Radiant Angel, the fast-paced 7th book in the John Corey series by Nelson DeMille, was yet another book I could not put down. If you enjoy adventure and intrigue, your will love Radiant Angel. After taking down the Yemeni terrorist who called himself The Panther (the 6th book in the series) Corey has left the Anti-Terrorist Task Force (ATTF). Back at home in New York, he has taken a job with the Diplomatic Surveillance Group (DSG) where his job is to keep tabs on Russian diplomats. As usual, Corey is a bit of a cowboy, and as usual, his suspicions are correct. What begins as a boring day quickly turns into another life and death situation. In this case he saves New York City from becoming the next Chernobyl.
In following Viktor Petrov, a Russian diplomat who is actually the equivalent of a CIA station chief, to what appears to be a party, Corey discovers a plot so evil it is truly chilling. Petrov is using a young playboy Saudi prince as a pawn in orchestrating a plot to vaporize Manhattan and make it appear that Saudi Arabia was behind the attack.
As with many books of this genre, the opinions of the author come through in the in the dialogue of the characters.

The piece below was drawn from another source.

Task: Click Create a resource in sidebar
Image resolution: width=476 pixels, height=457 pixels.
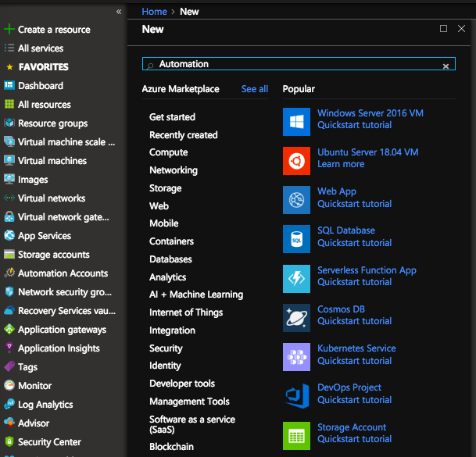Action: (x=54, y=30)
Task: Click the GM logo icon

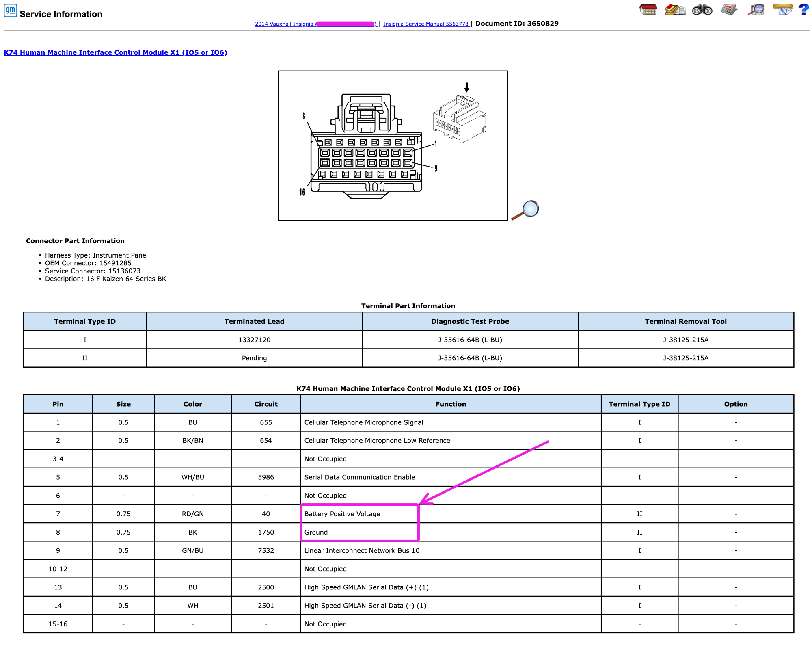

Corey is convinced that Washington bureaucrats are so obsessed with Muslim terrorists, they are overlooking equally real threats from Russia, and the likelihood that we could be about to enter a new Cold War. DeMille makes a strong case against compartmented information between the FBI, CIA, NSA, the military, and other government agencies, and demonstrates the inefficiency as the various agencies involved withhold information that could have stopped the attack much sooner. Corey commented that, “if the police operated like that, they’d never make an arrest”.
The book criticizes the weakness of seaport security compared to airport security, while simultaneously acknowledging the greater difficulty in preventing small boats from slipping through certain waters. DeMille also points out problems with enhanced interrogation by giving the example of one character who may have told Corey what he wanted to hear in order to stay alive.
Radiant Angel forces the reader to recognize the potential threat coming from Russia, particularly in light of recent events on the part of Putin and the Russian military. I can’t help but wonder if DeMille has predicted a new Cold War in the way that Tom Clancy predicted the disappearance of Gorbachev.